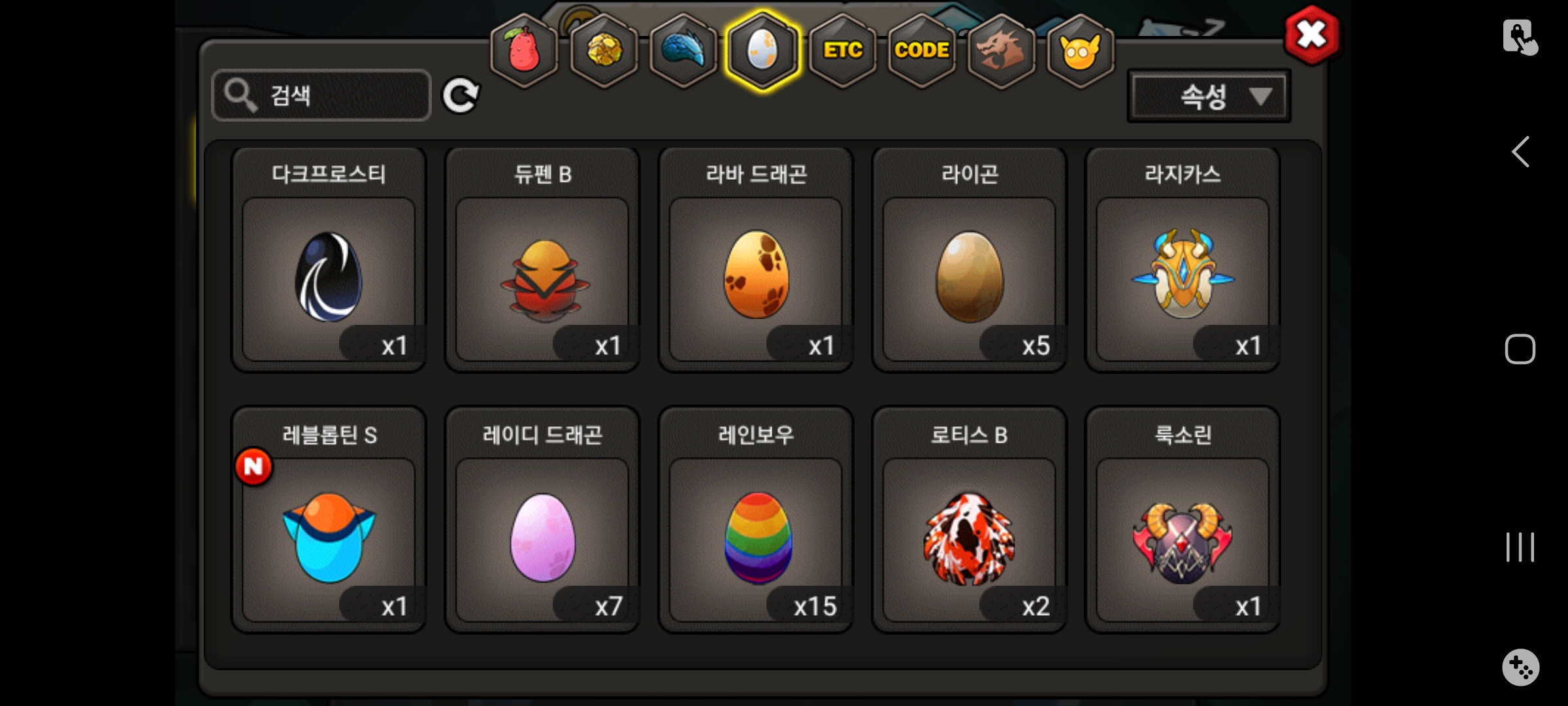
Task: Select the yellow cat-face category icon
Action: coord(1081,50)
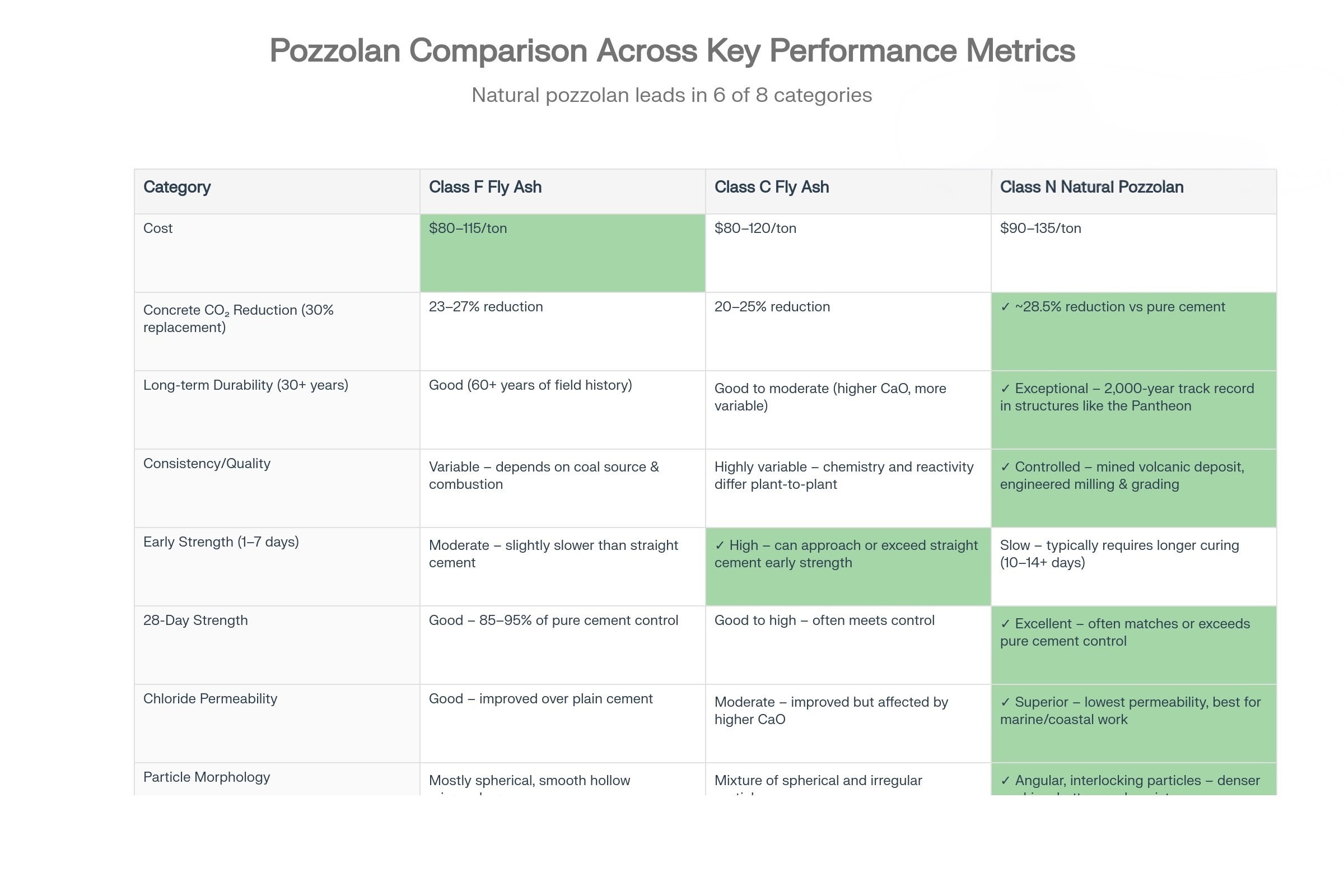Click the subtitle about 6 of 8 categories

point(671,95)
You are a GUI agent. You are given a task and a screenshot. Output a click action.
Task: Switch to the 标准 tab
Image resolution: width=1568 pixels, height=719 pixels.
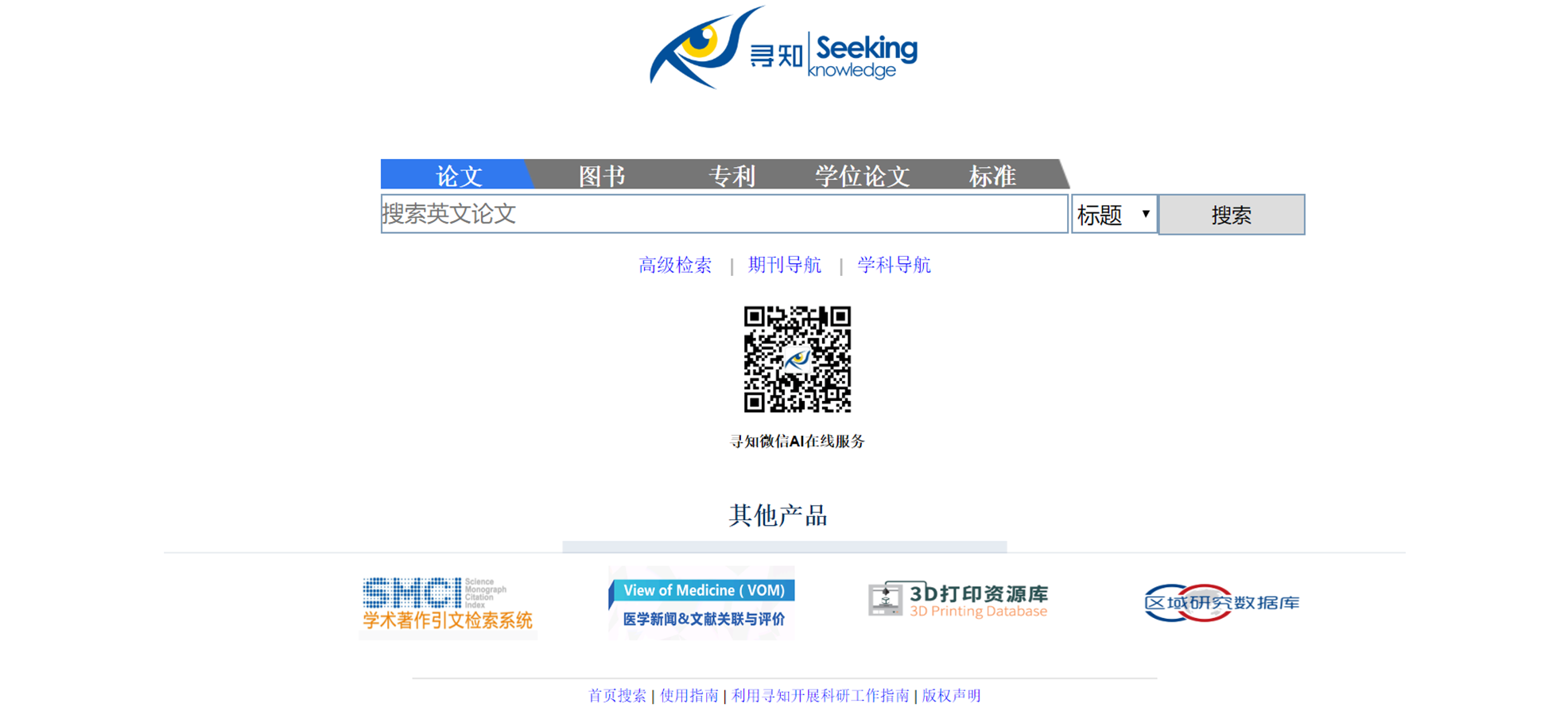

== ASSIGNMENT ==
Set the lines down exactly as they stand, from the one containing "Task: Switch to the 标准 tab" through the end of the listing, omitting every picture.

== YOUR RESPONSE ==
Task: Switch to the 标准 tab
Image resolution: width=1568 pixels, height=719 pixels.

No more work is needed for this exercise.